The booming data-center AI business overshadows a broader processor market enduring a cyclical downturn and long-term negative trends. Addressing the latter first, high-performance embedded processors are no longer a hot topic. Standalone pure-play suppliers are gone, and bigger companies no longer report their embedded businesses’ revenue. The twenty years beginning with the nineties telecom boom saw rapid product development that ended with 5G cellular’s maturation. Moreover, Intel’s 5G-related offerings altered the competitive landscape to the industry’s detriment.

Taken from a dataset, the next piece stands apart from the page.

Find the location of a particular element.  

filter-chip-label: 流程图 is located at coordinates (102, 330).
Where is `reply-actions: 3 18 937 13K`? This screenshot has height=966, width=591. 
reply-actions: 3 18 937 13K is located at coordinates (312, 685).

Outside of Communications, the biggest embedded vertical markets are Automotive and Industrial. The latter is a catch-all term for markets other than the Four Cs (cars, computing, communications, and consumer electronics). Whereas high-performance chips account for most embedded-processing sales to the comm sector, auto and industrial customers drive sales of lower-cost chips, including microcontrollers (MCUs). Thus, we can proxy the broader auto and industrial embedded business with MCU sales.

Microcontrollers’ Downward Trend

Those sales have not been good. In 2025, MCU suppliers are still affected by Covid. The pandemic created a standing wave in the market: sales plunged and then zoomed, resulting in panic buying. Once the panic subsided, customers bought less to burn off inventory, a trend exacerbated by an economic slowdown fueled by inflation caused by reckless government fiscal policies and consequent rising interest rates.

Microcontroller sales peaked in about 3Q23, as Figure 1 shows. Last quarter could be the trough. We estimate sales will increase in 2Q25, but the trade war casts a shadow of uncertainty. Moreover, semiconductor inventories are bonkers. Microchip and Texas Instruments both reported 240 days of inventory; nominally, they could shut down manufacturing for eight months and still fulfill every order. At least if another pandemic-era capacity crunch hits, they’re prepared.

Relative MCU revenue
Figure 1. MCU sales relative to 2Q22. (Source: company reports and Xampata Insights LLC analysis.)

Infineon and TI are among the better-faring MCU companies. Both have strong automotive businesses. Infineon stands out for share gains that enabled it to defer by a year the downturn competitors saw. New products softened the cycle for TI, which is also bringing some manufacturing in house, alleviating customers’ availability concerns and hurting or helping TI’s finances, depending on how full it can keep its fabs.

The MCU business affords good visibility. During the past three years, the four companies accurately projected next-quarter sales in their earnings calls. Orders arrive far enough in advance that they should be able to anticipate sales two or more quarters ahead. Considering such foresight, high inventories, stale product lines, and operational problems are even more concerning.

Bottom Line

Semiconductor product markets once rose and fell in unison but no longer. Prosperity is here; it’s just not evenly distributed. AI-processor (NPU/GPU) sales are expanding like a blister in the sun, but other processor markets are coupled to overall economic trends. For the past two years, MCU sales have slid. If the global economy stabilizes, they may return to growth—a big if.